4.3 Entry (software/<softwareKey>/entries/<YYYY>/*.md or _global/entries/<YYYY>/*.md)

Required:

  • id: stable entry id
  • type: see taxonomy/entry-types.md
  • severity: see taxonomy/severities.md
  • occurredAt: ISO 8601 datetime
  • recordedAt: ISO 8601 datetime
  • title: short summary
  • softwareKey: optional for global entries, required for software-scoped entries
  • deploymentKey: optional (set if deployment-specific)
  • createdBy: string

Optional:

  • versionFrom, versionTo
  • labels: list of strings
  • references: list of Reference
  • correctionForId: id of entry being corrected (required when type: correction)
  • supersedesId: id of entry being superseded
  • changeReason: string

Rules:

  • An entry MUST relate to either:
    • softwareKey (software-scoped), or
    • be in _global/entries/<YYYY>/ (global policy/event), optionally with softwareKey.
  • If deploymentKey is set, softwareKey SHOULD be set as well.
  • If type: correction, correctionForId MUST be set and MUST reference an existing entry. Corrections exist to fix or clarify errors.
  • supersedesId indicates that the current entry replaces the referenced entry in presentation or decision-making. The superseded entry remains part of the append-only history and is not considered incorrect.
  • Entry files are stored under a year folder based on occurredAt (fallback: recordedAt).

4.4 Reference object

type: repo|docs|ticket|vendor|cve|release|build|other label: string url: string (URL/URI, optional) externalId: string (optional, for air-gapped environments) note: string (optional, for air-gapped environments)

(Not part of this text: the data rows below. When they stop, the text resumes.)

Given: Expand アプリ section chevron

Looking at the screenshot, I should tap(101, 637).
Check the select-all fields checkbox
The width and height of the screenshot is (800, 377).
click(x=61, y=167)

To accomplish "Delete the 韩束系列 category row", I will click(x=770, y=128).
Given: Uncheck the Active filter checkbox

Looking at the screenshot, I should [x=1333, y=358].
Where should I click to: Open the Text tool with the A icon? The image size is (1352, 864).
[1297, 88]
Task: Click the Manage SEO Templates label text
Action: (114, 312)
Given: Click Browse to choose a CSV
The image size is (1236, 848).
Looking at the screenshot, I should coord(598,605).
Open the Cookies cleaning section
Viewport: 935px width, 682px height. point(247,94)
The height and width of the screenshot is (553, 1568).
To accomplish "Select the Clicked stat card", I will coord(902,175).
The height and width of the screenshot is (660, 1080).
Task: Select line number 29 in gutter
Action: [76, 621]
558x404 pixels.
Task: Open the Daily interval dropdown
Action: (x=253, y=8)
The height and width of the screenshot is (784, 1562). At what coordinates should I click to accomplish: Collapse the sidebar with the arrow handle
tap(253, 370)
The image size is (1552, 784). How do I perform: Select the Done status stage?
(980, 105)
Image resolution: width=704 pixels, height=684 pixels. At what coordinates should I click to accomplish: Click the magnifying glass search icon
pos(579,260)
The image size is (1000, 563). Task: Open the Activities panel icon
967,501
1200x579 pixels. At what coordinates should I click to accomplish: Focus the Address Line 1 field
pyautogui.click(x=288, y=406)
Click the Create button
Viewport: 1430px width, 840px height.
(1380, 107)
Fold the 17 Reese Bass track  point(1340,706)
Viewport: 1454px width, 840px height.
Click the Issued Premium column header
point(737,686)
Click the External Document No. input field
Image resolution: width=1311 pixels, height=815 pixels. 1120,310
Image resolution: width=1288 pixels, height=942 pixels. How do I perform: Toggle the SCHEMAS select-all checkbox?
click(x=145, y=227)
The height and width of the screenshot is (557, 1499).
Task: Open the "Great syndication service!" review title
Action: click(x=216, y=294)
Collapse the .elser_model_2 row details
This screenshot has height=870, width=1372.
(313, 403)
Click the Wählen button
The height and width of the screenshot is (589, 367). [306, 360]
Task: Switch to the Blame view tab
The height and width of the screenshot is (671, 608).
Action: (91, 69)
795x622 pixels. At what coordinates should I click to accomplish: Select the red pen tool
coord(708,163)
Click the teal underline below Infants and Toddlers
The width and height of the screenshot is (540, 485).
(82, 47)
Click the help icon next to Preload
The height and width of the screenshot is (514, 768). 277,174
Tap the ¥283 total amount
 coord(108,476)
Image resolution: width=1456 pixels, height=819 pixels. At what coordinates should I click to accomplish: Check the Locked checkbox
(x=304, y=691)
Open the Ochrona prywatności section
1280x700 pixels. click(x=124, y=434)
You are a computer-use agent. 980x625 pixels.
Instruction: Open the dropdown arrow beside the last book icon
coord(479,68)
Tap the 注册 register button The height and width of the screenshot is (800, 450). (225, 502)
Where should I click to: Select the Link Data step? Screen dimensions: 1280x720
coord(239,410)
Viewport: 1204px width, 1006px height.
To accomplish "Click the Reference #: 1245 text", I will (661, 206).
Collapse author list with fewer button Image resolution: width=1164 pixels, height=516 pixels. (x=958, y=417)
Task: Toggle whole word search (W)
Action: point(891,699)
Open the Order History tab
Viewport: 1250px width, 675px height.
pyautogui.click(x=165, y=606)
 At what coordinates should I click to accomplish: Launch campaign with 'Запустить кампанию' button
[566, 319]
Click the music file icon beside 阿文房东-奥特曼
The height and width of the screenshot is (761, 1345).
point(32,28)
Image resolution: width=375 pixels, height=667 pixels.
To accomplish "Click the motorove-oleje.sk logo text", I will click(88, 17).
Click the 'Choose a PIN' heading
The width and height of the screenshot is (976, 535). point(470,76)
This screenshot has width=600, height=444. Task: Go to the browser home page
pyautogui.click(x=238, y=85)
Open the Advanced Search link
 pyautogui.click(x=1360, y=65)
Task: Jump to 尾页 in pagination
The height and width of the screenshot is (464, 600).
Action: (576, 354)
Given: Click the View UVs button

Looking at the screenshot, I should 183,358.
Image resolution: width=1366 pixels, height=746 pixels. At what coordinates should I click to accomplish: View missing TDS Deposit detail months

See taxonomy/reference-types.md.

5. Append-only policy

  • Do not silently edit past entries.
  • Corrections are new entries (type: correction) referencing correctionForId.
  • If editing is unavoidable (typo), do it via a dedicated correction entry anyway.
  • Git history is part of the audit trail.

6. Naming conventions

6.1 Entry file name

Recommended: YYYY-MM-DD_<type>_<short-slug>.md

Examples:

  • 2025-12-19_incident_tcp-timeouts.md
  • 2025-12-28_release_1.4.0.md

6.2 deploymentKey

Recommended: <env>-<site>-<line>-<machine> (free, but consistent) Example: prod-werk1-linie2-m7

7. Security & data hygiene

  • Never store secrets in logbook files.
  • Avoid sensitive network details unless necessary.
  • Prefer internal identifiers over personal data.

8. Compatibility

  • This SPEC is versioned as v0.2.
  • Future versions must remain backward readable.